Segment Open

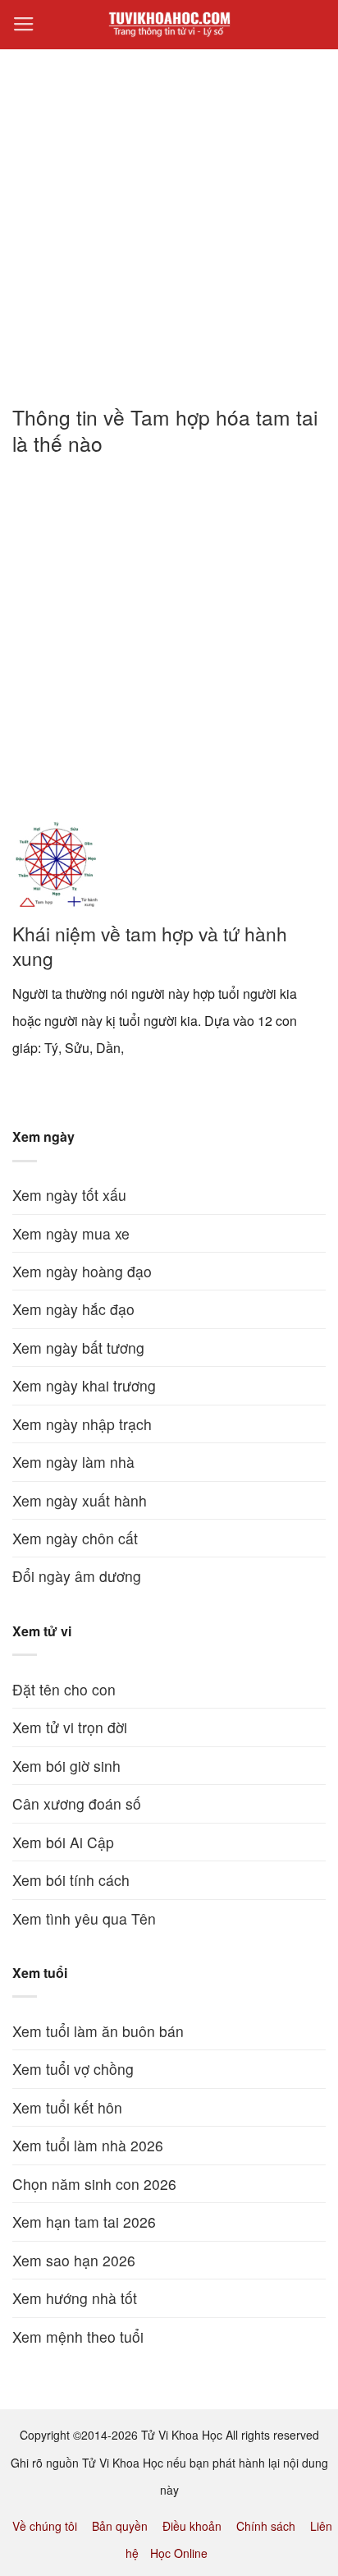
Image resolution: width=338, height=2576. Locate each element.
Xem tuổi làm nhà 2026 (87, 2145)
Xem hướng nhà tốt (74, 2298)
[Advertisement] (169, 217)
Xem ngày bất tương (78, 1347)
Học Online (179, 2553)
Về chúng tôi (44, 2526)
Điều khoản (192, 2526)
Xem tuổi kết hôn (67, 2107)
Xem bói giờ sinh (66, 1765)
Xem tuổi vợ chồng (73, 2068)
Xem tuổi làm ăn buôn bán (98, 2031)
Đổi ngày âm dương (76, 1576)
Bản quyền (120, 2526)
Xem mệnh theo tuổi (78, 2336)
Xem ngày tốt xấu (69, 1194)
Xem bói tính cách (71, 1880)
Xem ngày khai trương (84, 1385)
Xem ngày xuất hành (79, 1500)
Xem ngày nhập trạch (82, 1424)
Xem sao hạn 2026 (73, 2260)
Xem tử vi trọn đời (69, 1727)
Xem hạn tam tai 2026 (84, 2221)
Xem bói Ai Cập (63, 1842)
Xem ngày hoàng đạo (82, 1271)
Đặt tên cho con (64, 1689)
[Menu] (23, 24)
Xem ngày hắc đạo (73, 1309)
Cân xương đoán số (76, 1803)
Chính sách (265, 2526)
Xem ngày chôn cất (75, 1538)
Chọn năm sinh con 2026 (94, 2184)
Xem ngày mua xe (71, 1233)
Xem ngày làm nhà (73, 1461)
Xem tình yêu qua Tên (84, 1918)
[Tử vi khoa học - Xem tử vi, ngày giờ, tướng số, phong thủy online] (169, 24)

Segment Closed

*Aim of the exercise*.
Print all entries exactly. The images do not belong in the copy.

*Exercise solution*.
Image resolution: width=338, height=2576. Locate each element.
Xem tuổi làm nhà 2026 (87, 2145)
Xem hướng nhà tốt (74, 2298)
[Advertisement] (169, 217)
Xem ngày bất tương (78, 1347)
Học Online (179, 2553)
Về chúng tôi (44, 2526)
Điều khoản (192, 2526)
Xem tuổi kết hôn (67, 2107)
Xem bói giờ sinh (66, 1765)
Xem tuổi vợ chồng (73, 2068)
Xem tuổi làm ăn buôn bán (98, 2031)
Đổi ngày âm dương (76, 1576)
Bản quyền (120, 2526)
Xem mệnh theo tuổi (78, 2336)
Xem ngày tốt xấu (69, 1194)
Xem bói tính cách (71, 1880)
Xem ngày khai trương (84, 1385)
Xem ngày xuất hành (79, 1500)
Xem ngày nhập trạch (82, 1424)
Xem sao hạn 2026 (73, 2260)
Xem tử vi trọn đời (69, 1727)
Xem hạn tam tai 2026 (84, 2221)
Xem bói Ai Cập (63, 1842)
Xem ngày hoàng đạo (82, 1271)
Đặt tên cho con (64, 1689)
[Menu] (23, 24)
Xem ngày hắc đạo (73, 1309)
Cân xương đoán số (76, 1803)
Chính sách (265, 2526)
Xem ngày chôn cất (75, 1538)
Chọn năm sinh con 2026 (94, 2184)
Xem ngày mua xe (71, 1233)
Xem ngày làm nhà (73, 1461)
Xem tình yêu qua Tên (84, 1918)
[Tử vi khoa học - Xem tử vi, ngày giờ, tướng số, phong thủy online] (169, 24)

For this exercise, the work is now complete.